WORKING DATA >>
##########

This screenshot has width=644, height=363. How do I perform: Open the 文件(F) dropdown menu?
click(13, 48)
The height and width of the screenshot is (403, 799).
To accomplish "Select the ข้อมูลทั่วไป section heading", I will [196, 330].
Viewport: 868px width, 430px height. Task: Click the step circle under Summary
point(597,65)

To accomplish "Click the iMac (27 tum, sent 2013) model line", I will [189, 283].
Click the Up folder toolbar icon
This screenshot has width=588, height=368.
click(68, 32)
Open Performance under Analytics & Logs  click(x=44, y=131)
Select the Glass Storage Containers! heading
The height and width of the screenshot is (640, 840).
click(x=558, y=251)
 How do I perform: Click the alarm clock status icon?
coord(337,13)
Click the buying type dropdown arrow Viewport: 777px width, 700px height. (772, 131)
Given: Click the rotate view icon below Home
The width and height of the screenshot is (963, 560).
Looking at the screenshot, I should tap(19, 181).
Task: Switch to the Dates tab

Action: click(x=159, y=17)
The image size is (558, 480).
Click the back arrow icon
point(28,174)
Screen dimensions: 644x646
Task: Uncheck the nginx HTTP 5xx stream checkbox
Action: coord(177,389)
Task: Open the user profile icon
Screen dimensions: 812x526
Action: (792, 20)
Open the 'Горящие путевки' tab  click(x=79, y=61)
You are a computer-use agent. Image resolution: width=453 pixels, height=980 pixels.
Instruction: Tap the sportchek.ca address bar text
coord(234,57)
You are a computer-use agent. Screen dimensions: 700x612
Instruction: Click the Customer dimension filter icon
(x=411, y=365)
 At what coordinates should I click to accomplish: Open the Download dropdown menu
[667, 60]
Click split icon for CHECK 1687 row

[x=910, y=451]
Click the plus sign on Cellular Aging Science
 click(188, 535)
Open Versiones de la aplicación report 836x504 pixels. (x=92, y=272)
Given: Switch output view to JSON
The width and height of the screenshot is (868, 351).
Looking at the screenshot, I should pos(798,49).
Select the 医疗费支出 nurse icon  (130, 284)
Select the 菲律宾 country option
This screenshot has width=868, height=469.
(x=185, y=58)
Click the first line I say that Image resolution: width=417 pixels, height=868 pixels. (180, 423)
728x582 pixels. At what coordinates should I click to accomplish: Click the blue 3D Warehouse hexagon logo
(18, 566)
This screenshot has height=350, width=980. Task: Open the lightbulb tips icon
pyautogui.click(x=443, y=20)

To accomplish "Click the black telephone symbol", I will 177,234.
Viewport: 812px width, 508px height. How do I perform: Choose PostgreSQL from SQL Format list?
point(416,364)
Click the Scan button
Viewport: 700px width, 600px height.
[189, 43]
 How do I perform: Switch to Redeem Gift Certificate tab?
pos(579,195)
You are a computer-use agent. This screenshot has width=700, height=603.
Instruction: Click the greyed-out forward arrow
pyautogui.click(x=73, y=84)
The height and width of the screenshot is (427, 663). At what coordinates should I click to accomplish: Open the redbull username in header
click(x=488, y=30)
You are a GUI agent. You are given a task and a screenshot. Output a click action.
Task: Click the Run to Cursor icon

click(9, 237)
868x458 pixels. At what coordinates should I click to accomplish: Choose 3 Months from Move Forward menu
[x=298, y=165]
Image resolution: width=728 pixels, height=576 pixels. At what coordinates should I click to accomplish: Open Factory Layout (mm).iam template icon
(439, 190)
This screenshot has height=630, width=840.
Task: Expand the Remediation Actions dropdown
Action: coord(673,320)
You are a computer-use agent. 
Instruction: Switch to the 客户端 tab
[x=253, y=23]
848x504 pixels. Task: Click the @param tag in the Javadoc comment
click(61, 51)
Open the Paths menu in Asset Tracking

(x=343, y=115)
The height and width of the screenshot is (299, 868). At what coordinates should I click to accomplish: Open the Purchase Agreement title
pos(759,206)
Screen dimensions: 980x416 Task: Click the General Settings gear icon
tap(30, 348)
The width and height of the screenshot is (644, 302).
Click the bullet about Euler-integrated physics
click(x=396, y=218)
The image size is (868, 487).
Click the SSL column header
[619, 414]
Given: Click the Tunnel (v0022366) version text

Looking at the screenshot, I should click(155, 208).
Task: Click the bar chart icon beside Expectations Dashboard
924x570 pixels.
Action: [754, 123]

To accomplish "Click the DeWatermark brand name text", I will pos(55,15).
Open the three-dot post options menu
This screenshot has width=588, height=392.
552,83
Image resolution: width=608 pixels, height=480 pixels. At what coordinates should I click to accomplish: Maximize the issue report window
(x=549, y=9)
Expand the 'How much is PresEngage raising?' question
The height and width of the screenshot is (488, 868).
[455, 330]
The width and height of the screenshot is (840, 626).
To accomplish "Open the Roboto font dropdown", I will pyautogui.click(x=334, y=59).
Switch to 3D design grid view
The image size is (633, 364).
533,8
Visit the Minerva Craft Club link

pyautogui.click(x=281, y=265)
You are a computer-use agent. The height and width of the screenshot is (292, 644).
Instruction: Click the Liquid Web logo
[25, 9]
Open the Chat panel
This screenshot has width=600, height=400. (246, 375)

##########

TASK TO COMPLETE >>
The entries are to be duplicated exactly, with nothing changed.

SOLUTION >>
This screenshot has width=644, height=363. How do I perform: Open the 文件(F) dropdown menu?
click(13, 48)
The height and width of the screenshot is (403, 799).
To accomplish "Select the ข้อมูลทั่วไป section heading", I will [196, 330].
Viewport: 868px width, 430px height. Task: Click the step circle under Summary
point(597,65)

To accomplish "Click the iMac (27 tum, sent 2013) model line", I will [189, 283].
Click the Up folder toolbar icon
This screenshot has width=588, height=368.
click(68, 32)
Open Performance under Analytics & Logs  click(x=44, y=131)
Select the Glass Storage Containers! heading
The height and width of the screenshot is (640, 840).
click(x=558, y=251)
 How do I perform: Click the alarm clock status icon?
coord(337,13)
Click the buying type dropdown arrow Viewport: 777px width, 700px height. (772, 131)
Given: Click the rotate view icon below Home
The width and height of the screenshot is (963, 560).
Looking at the screenshot, I should tap(19, 181).
Task: Switch to the Dates tab

Action: click(x=159, y=17)
The image size is (558, 480).
Click the back arrow icon
point(28,174)
Screen dimensions: 644x646
Task: Uncheck the nginx HTTP 5xx stream checkbox
Action: coord(177,389)
Task: Open the user profile icon
Screen dimensions: 812x526
Action: (792, 20)
Open the 'Горящие путевки' tab  click(x=79, y=61)
You are a computer-use agent. Image resolution: width=453 pixels, height=980 pixels.
Instruction: Tap the sportchek.ca address bar text
coord(234,57)
You are a computer-use agent. Screen dimensions: 700x612
Instruction: Click the Customer dimension filter icon
(x=411, y=365)
 At what coordinates should I click to accomplish: Open the Download dropdown menu
[667, 60]
Click split icon for CHECK 1687 row

[x=910, y=451]
Click the plus sign on Cellular Aging Science
 click(188, 535)
Open Versiones de la aplicación report 836x504 pixels. (x=92, y=272)
Given: Switch output view to JSON
The width and height of the screenshot is (868, 351).
Looking at the screenshot, I should pos(798,49).
Select the 医疗费支出 nurse icon  (130, 284)
Select the 菲律宾 country option
This screenshot has width=868, height=469.
(x=185, y=58)
Click the first line I say that Image resolution: width=417 pixels, height=868 pixels. (180, 423)
728x582 pixels. At what coordinates should I click to accomplish: Click the blue 3D Warehouse hexagon logo
(18, 566)
This screenshot has height=350, width=980. Task: Open the lightbulb tips icon
pyautogui.click(x=443, y=20)

To accomplish "Click the black telephone symbol", I will 177,234.
Viewport: 812px width, 508px height. How do I perform: Choose PostgreSQL from SQL Format list?
point(416,364)
Click the Scan button
Viewport: 700px width, 600px height.
[189, 43]
 How do I perform: Switch to Redeem Gift Certificate tab?
pos(579,195)
You are a computer-use agent. This screenshot has width=700, height=603.
Instruction: Click the greyed-out forward arrow
pyautogui.click(x=73, y=84)
The height and width of the screenshot is (427, 663). At what coordinates should I click to accomplish: Open the redbull username in header
click(x=488, y=30)
You are a GUI agent. You are given a task and a screenshot. Output a click action.
Task: Click the Run to Cursor icon

click(9, 237)
868x458 pixels. At what coordinates should I click to accomplish: Choose 3 Months from Move Forward menu
[x=298, y=165]
Image resolution: width=728 pixels, height=576 pixels. At what coordinates should I click to accomplish: Open Factory Layout (mm).iam template icon
(439, 190)
This screenshot has height=630, width=840.
Task: Expand the Remediation Actions dropdown
Action: coord(673,320)
You are a computer-use agent. 
Instruction: Switch to the 客户端 tab
[x=253, y=23]
848x504 pixels. Task: Click the @param tag in the Javadoc comment
click(61, 51)
Open the Paths menu in Asset Tracking

(x=343, y=115)
The height and width of the screenshot is (299, 868). At what coordinates should I click to accomplish: Open the Purchase Agreement title
pos(759,206)
Screen dimensions: 980x416 Task: Click the General Settings gear icon
tap(30, 348)
The width and height of the screenshot is (644, 302).
Click the bullet about Euler-integrated physics
click(x=396, y=218)
The image size is (868, 487).
Click the SSL column header
[619, 414]
Given: Click the Tunnel (v0022366) version text

Looking at the screenshot, I should click(155, 208).
Task: Click the bar chart icon beside Expectations Dashboard
924x570 pixels.
Action: [754, 123]

To accomplish "Click the DeWatermark brand name text", I will pos(55,15).
Open the three-dot post options menu
This screenshot has width=588, height=392.
552,83
Image resolution: width=608 pixels, height=480 pixels. At what coordinates should I click to accomplish: Maximize the issue report window
(x=549, y=9)
Expand the 'How much is PresEngage raising?' question
The height and width of the screenshot is (488, 868).
[455, 330]
The width and height of the screenshot is (840, 626).
To accomplish "Open the Roboto font dropdown", I will pyautogui.click(x=334, y=59).
Switch to 3D design grid view
The image size is (633, 364).
533,8
Visit the Minerva Craft Club link

pyautogui.click(x=281, y=265)
You are a computer-use agent. The height and width of the screenshot is (292, 644).
Instruction: Click the Liquid Web logo
[25, 9]
Open the Chat panel
This screenshot has width=600, height=400. (246, 375)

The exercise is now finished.